# [DATASET EXCERPTS]

- Opening Delimiter -

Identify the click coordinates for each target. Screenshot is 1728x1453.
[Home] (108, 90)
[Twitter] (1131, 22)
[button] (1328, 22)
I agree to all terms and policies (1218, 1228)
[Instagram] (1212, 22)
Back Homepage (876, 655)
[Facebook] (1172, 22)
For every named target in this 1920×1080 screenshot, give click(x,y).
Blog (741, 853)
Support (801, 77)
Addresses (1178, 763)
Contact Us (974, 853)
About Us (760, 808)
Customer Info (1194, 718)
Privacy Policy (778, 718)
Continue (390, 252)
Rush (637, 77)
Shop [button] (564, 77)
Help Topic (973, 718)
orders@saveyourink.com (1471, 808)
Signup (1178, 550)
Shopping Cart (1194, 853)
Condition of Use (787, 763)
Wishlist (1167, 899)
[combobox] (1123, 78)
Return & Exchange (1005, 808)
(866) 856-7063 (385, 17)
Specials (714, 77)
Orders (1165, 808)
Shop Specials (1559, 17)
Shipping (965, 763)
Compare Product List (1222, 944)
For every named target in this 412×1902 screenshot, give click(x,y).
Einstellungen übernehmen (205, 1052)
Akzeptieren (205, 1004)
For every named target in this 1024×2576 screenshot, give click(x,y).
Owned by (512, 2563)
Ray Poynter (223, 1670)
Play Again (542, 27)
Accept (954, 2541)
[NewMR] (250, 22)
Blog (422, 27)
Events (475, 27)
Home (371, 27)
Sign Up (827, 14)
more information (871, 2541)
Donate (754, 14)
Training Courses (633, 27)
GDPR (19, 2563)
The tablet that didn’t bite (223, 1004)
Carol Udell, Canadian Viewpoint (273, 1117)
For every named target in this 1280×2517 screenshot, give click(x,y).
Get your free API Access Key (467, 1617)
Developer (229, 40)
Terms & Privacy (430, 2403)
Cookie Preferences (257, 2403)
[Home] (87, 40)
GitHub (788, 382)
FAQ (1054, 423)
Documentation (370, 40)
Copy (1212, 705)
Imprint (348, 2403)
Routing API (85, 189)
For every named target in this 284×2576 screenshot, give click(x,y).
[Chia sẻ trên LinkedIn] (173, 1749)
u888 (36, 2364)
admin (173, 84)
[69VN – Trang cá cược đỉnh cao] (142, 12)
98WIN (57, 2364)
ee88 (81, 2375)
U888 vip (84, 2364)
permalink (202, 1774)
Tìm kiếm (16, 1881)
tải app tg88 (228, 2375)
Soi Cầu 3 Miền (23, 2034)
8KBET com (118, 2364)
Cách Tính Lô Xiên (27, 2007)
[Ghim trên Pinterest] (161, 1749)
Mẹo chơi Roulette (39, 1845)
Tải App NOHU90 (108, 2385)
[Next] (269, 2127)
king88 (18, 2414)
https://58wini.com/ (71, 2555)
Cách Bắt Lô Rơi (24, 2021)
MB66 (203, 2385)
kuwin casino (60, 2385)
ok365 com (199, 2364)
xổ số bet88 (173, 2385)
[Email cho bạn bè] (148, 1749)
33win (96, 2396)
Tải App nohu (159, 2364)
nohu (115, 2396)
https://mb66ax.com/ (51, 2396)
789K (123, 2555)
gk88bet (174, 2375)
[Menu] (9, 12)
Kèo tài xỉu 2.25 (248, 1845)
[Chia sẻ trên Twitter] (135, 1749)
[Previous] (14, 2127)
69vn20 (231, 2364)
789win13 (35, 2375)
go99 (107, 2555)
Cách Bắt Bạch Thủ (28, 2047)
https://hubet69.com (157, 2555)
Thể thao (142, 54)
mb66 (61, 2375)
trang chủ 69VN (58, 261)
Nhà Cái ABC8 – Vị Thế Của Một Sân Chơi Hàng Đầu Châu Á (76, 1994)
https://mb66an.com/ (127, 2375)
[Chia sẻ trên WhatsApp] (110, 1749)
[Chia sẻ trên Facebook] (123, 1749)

- Closing Delimiter -

# [REQUIREMENT]
Copy each entry exactly, leaving every line as it is.

# [RESULT FOR THIS TASK]
Identify the click coordinates for each target. Screenshot is 1728x1453.
[Home] (108, 90)
[Twitter] (1131, 22)
[button] (1328, 22)
I agree to all terms and policies (1218, 1228)
[Instagram] (1212, 22)
Back Homepage (876, 655)
[Facebook] (1172, 22)
For every named target in this 1920×1080 screenshot, give click(x,y).
Blog (741, 853)
Support (801, 77)
Addresses (1178, 763)
Contact Us (974, 853)
About Us (760, 808)
Customer Info (1194, 718)
Privacy Policy (778, 718)
Continue (390, 252)
Rush (637, 77)
Shop [button] (564, 77)
Help Topic (973, 718)
orders@saveyourink.com (1471, 808)
Signup (1178, 550)
Shopping Cart (1194, 853)
Condition of Use (787, 763)
Wishlist (1167, 899)
[combobox] (1123, 78)
Return & Exchange (1005, 808)
(866) 856-7063 (385, 17)
Specials (714, 77)
Orders (1165, 808)
Shop Specials (1559, 17)
Shipping (965, 763)
Compare Product List (1222, 944)
For every named target in this 412×1902 screenshot, give click(x,y).
Einstellungen übernehmen (205, 1052)
Akzeptieren (205, 1004)
For every named target in this 1024×2576 screenshot, give click(x,y).
Owned by (512, 2563)
Ray Poynter (223, 1670)
Play Again (542, 27)
Accept (954, 2541)
[NewMR] (250, 22)
Blog (422, 27)
Events (475, 27)
Home (371, 27)
Sign Up (827, 14)
more information (871, 2541)
Donate (754, 14)
Training Courses (633, 27)
GDPR (19, 2563)
The tablet that didn’t bite (223, 1004)
Carol Udell, Canadian Viewpoint (273, 1117)
For every named target in this 1280×2517 screenshot, give click(x,y).
Get your free API Access Key (467, 1617)
Developer (229, 40)
Terms & Privacy (430, 2403)
Cookie Preferences (257, 2403)
[Home] (87, 40)
GitHub (788, 382)
FAQ (1054, 423)
Documentation (370, 40)
Copy (1212, 705)
Imprint (348, 2403)
Routing API (85, 189)
For every named target in this 284×2576 screenshot, give click(x,y).
[Chia sẻ trên LinkedIn] (173, 1749)
u888 (36, 2364)
admin (173, 84)
[69VN – Trang cá cược đỉnh cao] (142, 12)
98WIN (57, 2364)
ee88 (81, 2375)
U888 vip (84, 2364)
permalink (202, 1774)
Tìm kiếm (16, 1881)
tải app tg88 (228, 2375)
Soi Cầu 3 Miền (23, 2034)
8KBET com (118, 2364)
Cách Tính Lô Xiên (27, 2007)
[Ghim trên Pinterest] (161, 1749)
Mẹo chơi Roulette (39, 1845)
Tải App NOHU90 (108, 2385)
[Next] (269, 2127)
king88 (18, 2414)
https://58wini.com/ (71, 2555)
Cách Bắt Lô Rơi (24, 2021)
MB66 (203, 2385)
kuwin casino (60, 2385)
ok365 com (199, 2364)
xổ số bet88 (173, 2385)
[Email cho bạn bè] (148, 1749)
33win (96, 2396)
Tải App nohu (159, 2364)
nohu (115, 2396)
https://mb66ax.com/ (51, 2396)
789K (123, 2555)
gk88bet (174, 2375)
[Menu] (9, 12)
Kèo tài xỉu 2.25 (248, 1845)
[Chia sẻ trên Twitter] (135, 1749)
[Previous] (14, 2127)
69vn20 (231, 2364)
789win13 (35, 2375)
go99 (107, 2555)
Cách Bắt Bạch Thủ (28, 2047)
https://hubet69.com (157, 2555)
Thể thao (142, 54)
mb66 (61, 2375)
trang chủ 69VN (58, 261)
Nhà Cái ABC8 – Vị Thế Của Một Sân Chơi Hàng Đầu Châu Á (76, 1994)
https://mb66an.com/ (127, 2375)
[Chia sẻ trên WhatsApp] (110, 1749)
[Chia sẻ trên Facebook] (123, 1749)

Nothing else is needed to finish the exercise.